Dados do exercício:
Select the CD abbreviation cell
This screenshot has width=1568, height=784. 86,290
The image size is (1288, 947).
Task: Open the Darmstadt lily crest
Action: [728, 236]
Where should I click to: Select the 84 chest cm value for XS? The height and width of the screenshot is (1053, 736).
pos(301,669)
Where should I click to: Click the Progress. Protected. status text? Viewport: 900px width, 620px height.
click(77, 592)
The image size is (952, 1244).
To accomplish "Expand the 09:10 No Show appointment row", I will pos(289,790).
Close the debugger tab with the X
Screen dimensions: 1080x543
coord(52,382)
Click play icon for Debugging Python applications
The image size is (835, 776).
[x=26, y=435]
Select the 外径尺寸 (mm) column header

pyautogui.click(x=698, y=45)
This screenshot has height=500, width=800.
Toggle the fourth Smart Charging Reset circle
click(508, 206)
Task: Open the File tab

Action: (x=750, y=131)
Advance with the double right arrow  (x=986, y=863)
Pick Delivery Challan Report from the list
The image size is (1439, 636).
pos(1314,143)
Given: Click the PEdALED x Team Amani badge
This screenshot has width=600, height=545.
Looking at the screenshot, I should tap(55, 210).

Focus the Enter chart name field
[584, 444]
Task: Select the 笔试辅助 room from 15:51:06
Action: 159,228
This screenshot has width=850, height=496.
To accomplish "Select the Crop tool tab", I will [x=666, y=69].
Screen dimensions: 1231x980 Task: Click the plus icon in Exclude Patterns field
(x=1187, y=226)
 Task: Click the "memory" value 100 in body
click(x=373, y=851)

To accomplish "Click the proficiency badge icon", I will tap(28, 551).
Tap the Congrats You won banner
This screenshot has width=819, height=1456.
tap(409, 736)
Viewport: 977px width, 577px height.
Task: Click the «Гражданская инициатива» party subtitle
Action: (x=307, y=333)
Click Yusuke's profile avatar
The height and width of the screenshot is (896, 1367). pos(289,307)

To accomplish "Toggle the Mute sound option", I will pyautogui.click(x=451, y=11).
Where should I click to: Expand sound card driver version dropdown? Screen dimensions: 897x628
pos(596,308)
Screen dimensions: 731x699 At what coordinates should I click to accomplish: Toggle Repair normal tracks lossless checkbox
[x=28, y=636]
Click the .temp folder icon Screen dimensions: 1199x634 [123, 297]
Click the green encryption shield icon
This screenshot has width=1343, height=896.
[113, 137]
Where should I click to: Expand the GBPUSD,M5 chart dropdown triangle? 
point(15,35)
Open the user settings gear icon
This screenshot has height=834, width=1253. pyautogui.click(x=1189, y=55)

Problema: Separe e copie todas as linhas acima em que aparece a sequência "pyautogui". Diferencie maiúsculas de minúsculas.

Resposta:
pyautogui.click(x=698, y=45)
To accomplish "Toggle the Mute sound option", I will pyautogui.click(x=451, y=11).
This screenshot has height=834, width=1253. pyautogui.click(x=1189, y=55)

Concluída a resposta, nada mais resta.